Si la publication de révélations soi-disant biographiques reste très à la mode, très commerciale, à notre époque de consommation de scandales et de petits potins, Charles Juliet, dans le quatrième tome de son journal, ne cède ni à l’intimisme ni au voyeurisme, mais à une nécessité intérieure : celle de continuer le travail ébauché -la marche de la parole intérieure.
Avec la même rigueur que dans l’écriture poétique, il se parle, nous parle, et continue d’apprendre la parole, dans la clarté, la rencontre, la connaissance de soi.
Le poète traverse l’anecdotique d’un même pas léger, et le je du récit ne ferme, n’obture rien, bien au contraire, le lecteur est propulsé.

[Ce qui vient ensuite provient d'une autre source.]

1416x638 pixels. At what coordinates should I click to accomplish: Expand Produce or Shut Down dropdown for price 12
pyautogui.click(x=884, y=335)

A la table d’un restaurant, à Tübingen, comment résister à ce petit cadeau que la vie sait offrir : une femme vient de s’asseoir à nos côtés. Comment ne pas vibrer avec Annerose devant les tombes de Uhland et Hölderlin dans le déclin du jour entre les magnifiques bouleaux et les petits bouquets de fleurs fraîches. Comment ne pas s’accroupir avec ces enfants, dans la rue, devant une immense bande de papier blanc, un pinceau à la main. Comment ne pas naître à soi-même le 17 septembre. Ou se surprendre à aimer Florence.
Dans cette déambulation, le voyage est au-dehors et au-dedans, et sur un même rythme, l’homme et l’écrivain se parlent, effleurent les femmes comme des mots, des mots comme des femmes. Aucun bavardage, mais plutôt un dialogue clair, profond : singulièrement l’intensité de certains instants n’exclut pas le lecteur mais l’emporte dans la pulsation d’un autre souffle, d’un autre regard. Dans la ressemblance.

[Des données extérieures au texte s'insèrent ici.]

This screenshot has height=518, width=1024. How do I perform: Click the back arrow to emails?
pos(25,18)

Loin des récits narcissiques, mais avec la saveur et l’exigence de dire les choses, de rendre à l’autre une image, un reflet, une tendresse, Juliet exhume un moi, une identité que l’enfance a empêchée, dans un appétit du regard et de la sensualité, comme une faim dévorante du monde. C’est avec la même énergie qu’il brosse les portraits qui bouillonnent en lui.

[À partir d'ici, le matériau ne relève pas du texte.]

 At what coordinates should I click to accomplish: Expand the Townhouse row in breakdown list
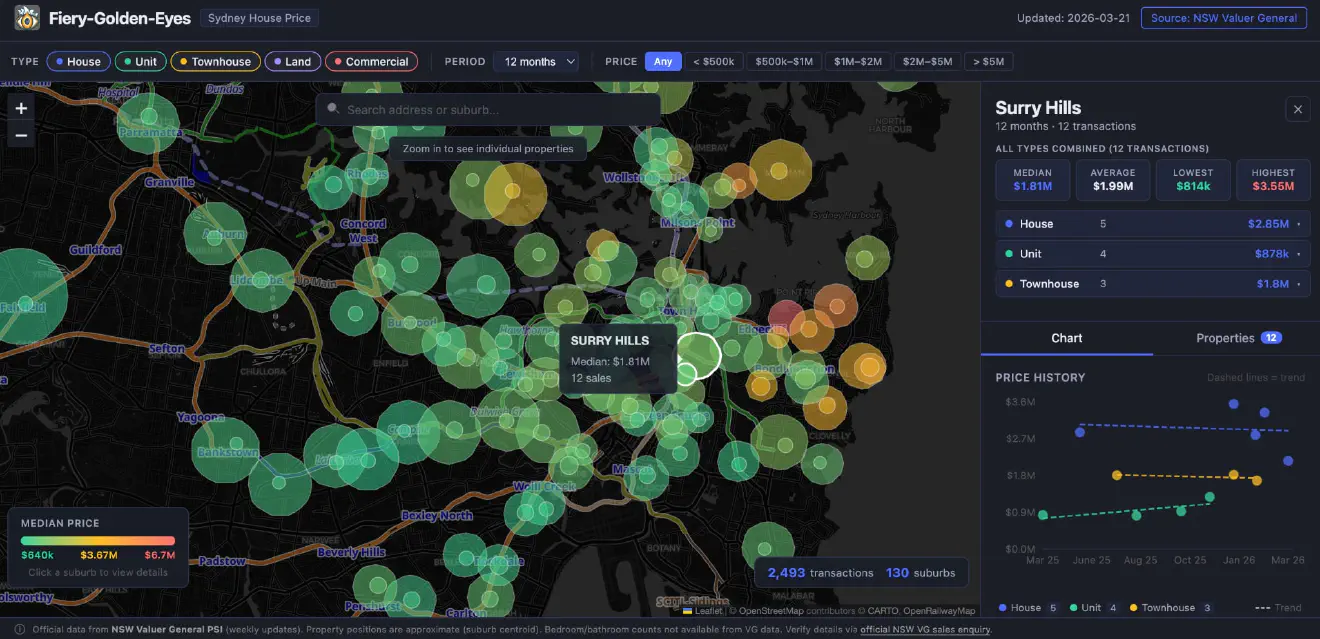[x=1153, y=284]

Pour avoir dépassé l’obscur et la souffrance des premières années, Juliet devient spectateur d’une humanité qui le fascine et dont il partage l’émotion, la compassion claire.
Ses notes d’écrivain tissent des liens avec une méditation qui creuse, approfondit une mémoire de plus en plus unifiée, comme parlant à travers le chaos du temps et de l’espace, d’un même centre profond. Les jours se déroulent dans les cercles d’une spirale. Chaque page révèle le déroulement d’un existence tendue de toutes ses forces vers le tumulte de l’écriture.
De naissance en naissance, dans la longue remontée de sa solitude, Juliet nous apprend l’obstination, la force de caractère, la ferveur.
« Mon temps n’est pas encore venu », écrit-il en écho à l’ancienne blessure. Le journal est la remontée de ce temps singulier, universel, fragile, le temps donné à l’être pour qu’il nous submerge. Le livre se referme sur les pages magnifiques d’une confidence qui donne à l’homme et à l’œuvre toute leur profondeur.
Accueils, Journal IV(1982-1988)
Charles Juliet
P.O.L.
370 pages, 150 FF
Domaine français Hisser les mots vers la vie
février 1994 | Le Matricule des Anges n°7
| par
Dominique Sampiero
Un livre
Hisser les mots vers la vie
Par
Dominique Sampiero
Le Matricule des Anges n°7
, février 1994.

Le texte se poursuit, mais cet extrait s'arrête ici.